RENEE MONTAGNE, HOST:
Speaker Boehner also said he wants to work with the president to keep them from going over the fiscal cliff - higher taxes and spending cuts that take effect at the end of the year. The Congressional Budget Office warns of a new recession if Congress doesn't make changes. NPR's Scott Horsley has our daily look at the bottom line.
SCOTT HORSLEY, BYLINE: It's no surprise that if the government buys fewer fighter jets or pays fewer park rangers, there's less money flowing through the economy. Likewise, if the government collects more in income taxes, consumers have less money to spend. The new report from the CBO puts a price tag on those effects.
It says the automatic spending cuts and tax increases - known collectively as the fiscal cliff - would send the economy back into recession next year, and push unemployment up to 9.1 percent. On the flip side, taxing more and spending less would reduce the federal budget deficit. The CBO estimates the automatic changes would save an estimated $500 billion dollars in red ink next year.
Budget forecasters outline the tradeoffs between deficit reduction and economic pain for the each of the cliff's major components. It turns out, not every borrowed dollar the government spends is equally valuable to the economy, and not every tax dollar collected is equally harmful.
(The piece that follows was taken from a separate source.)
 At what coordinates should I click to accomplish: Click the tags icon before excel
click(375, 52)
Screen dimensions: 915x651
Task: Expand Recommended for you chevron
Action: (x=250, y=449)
The CBO says preventing cuts to defense spending would provide the biggest economic boost: about a $1.20 in extra GDP for every dollar added to the deficit. Preventing cuts to other government spending would be worth about 90-cents per borrowed dollar. In contrast, heading off scheduled tax hikes is a fairly inefficient way to boost the economy, since consumers would probably not spend all the extra money in their pockets.
The CBO estimates extending tax breaks for everyone would add just 50-cents to the economy for every dollar in red ink. The bang for the buck would be slightly higher if taxes were allowed to rise on the wealthiest families. The report comes as policymakers look for ways to hit the brakes before they hit the fiscal cliff. Scott Horsley, NPR news, Washington.